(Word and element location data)
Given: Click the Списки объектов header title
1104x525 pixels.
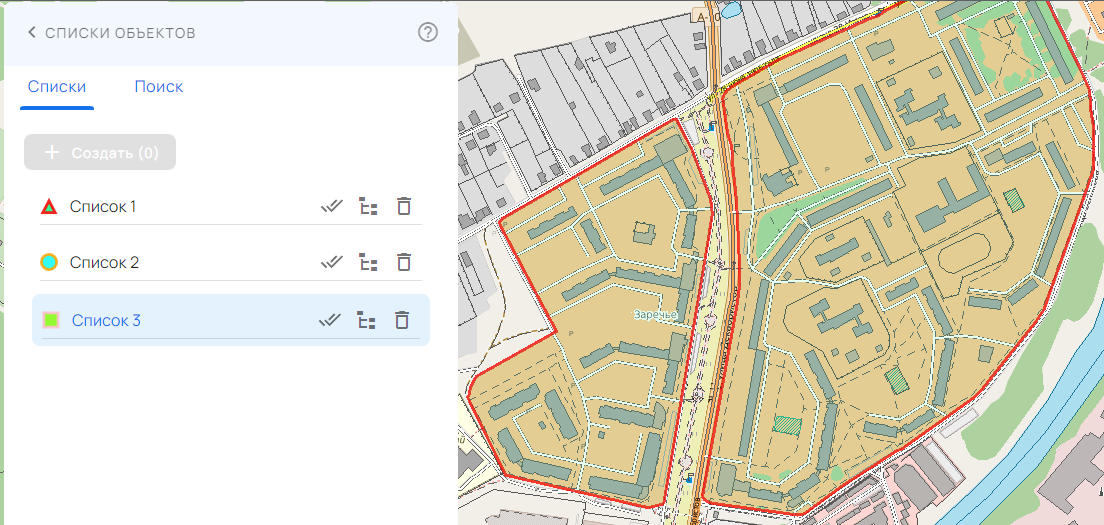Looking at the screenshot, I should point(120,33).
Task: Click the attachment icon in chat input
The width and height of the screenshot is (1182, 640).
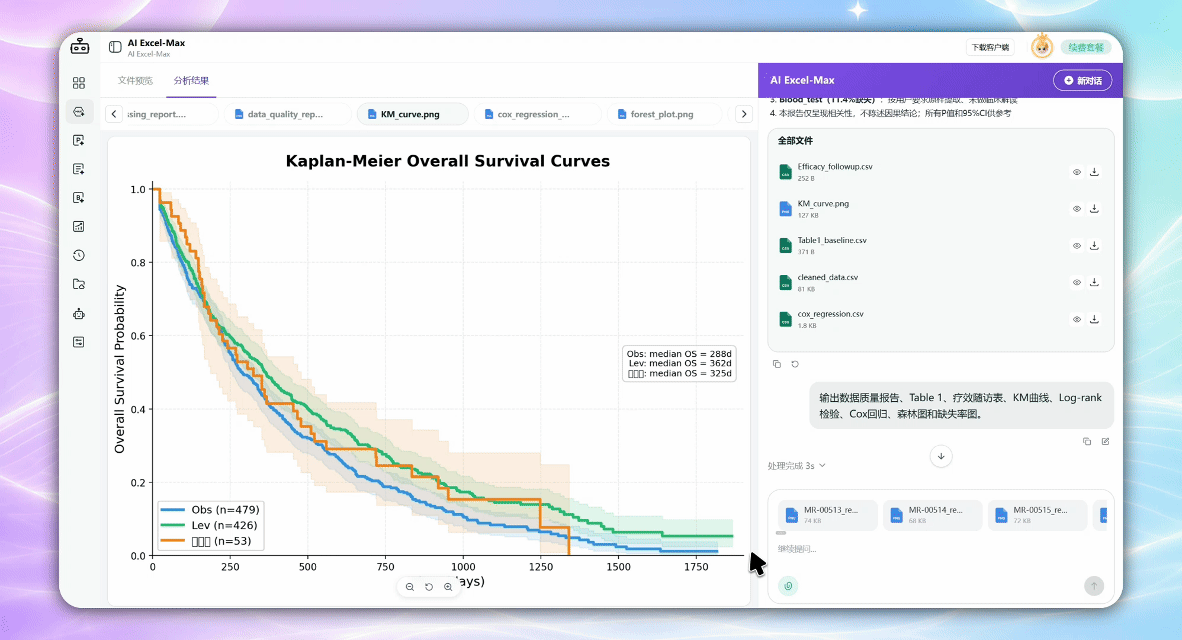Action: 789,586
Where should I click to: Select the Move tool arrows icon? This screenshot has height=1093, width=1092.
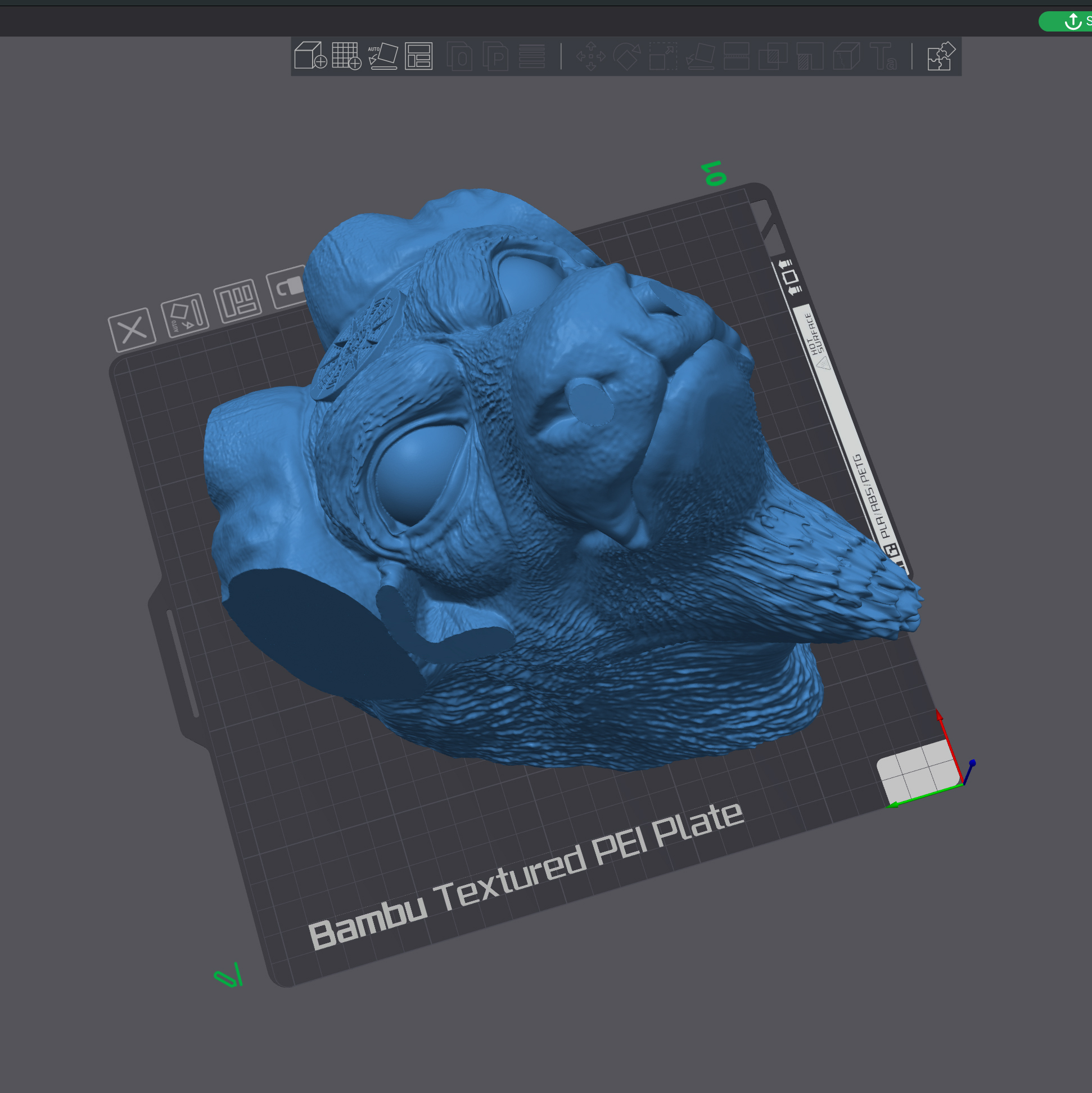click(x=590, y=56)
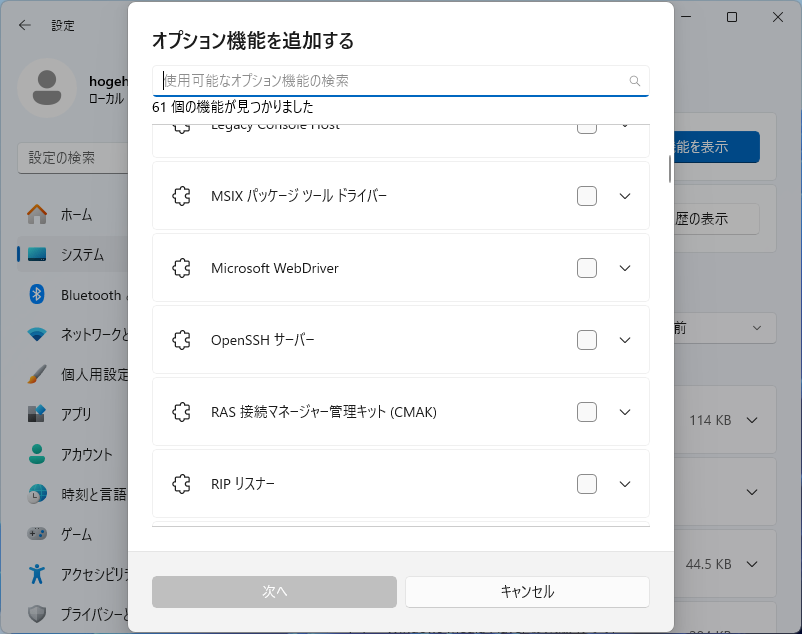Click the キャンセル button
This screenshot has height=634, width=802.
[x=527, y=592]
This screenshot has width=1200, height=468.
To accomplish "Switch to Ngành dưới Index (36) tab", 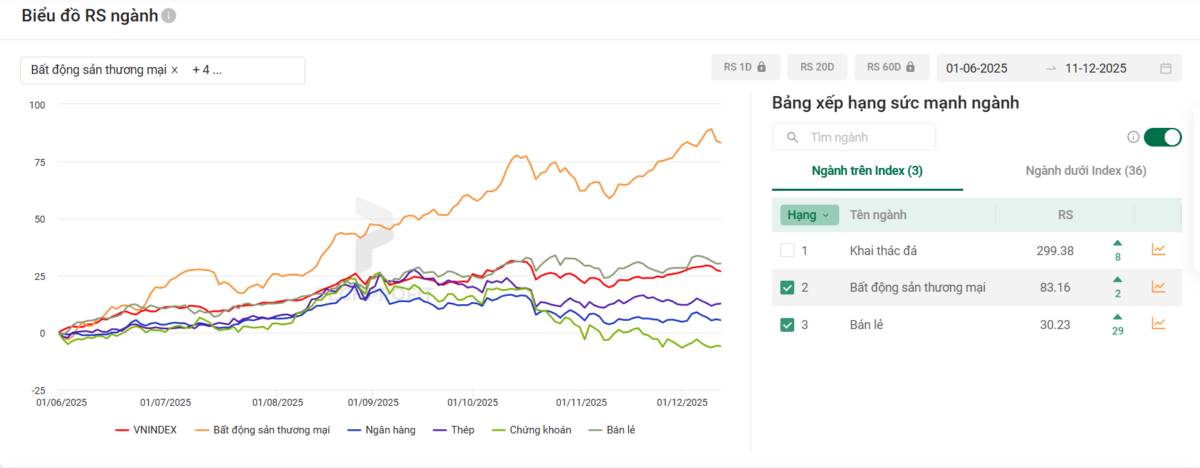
--
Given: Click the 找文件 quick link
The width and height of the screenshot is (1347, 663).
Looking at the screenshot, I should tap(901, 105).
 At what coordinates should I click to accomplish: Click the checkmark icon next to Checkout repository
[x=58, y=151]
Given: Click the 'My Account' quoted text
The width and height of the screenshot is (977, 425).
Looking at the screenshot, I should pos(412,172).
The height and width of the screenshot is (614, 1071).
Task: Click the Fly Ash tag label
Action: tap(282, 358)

> **WRITTEN INSTRUCTION**
Copy the data from the line with "At what coordinates" to the line with "[x=58, y=151]", swapping "checkmark" for "tick" and changing nothing else.

> **THE REPLY**
 At what coordinates should I click to accomplish: Click the tick icon next to Checkout repository
[x=58, y=151]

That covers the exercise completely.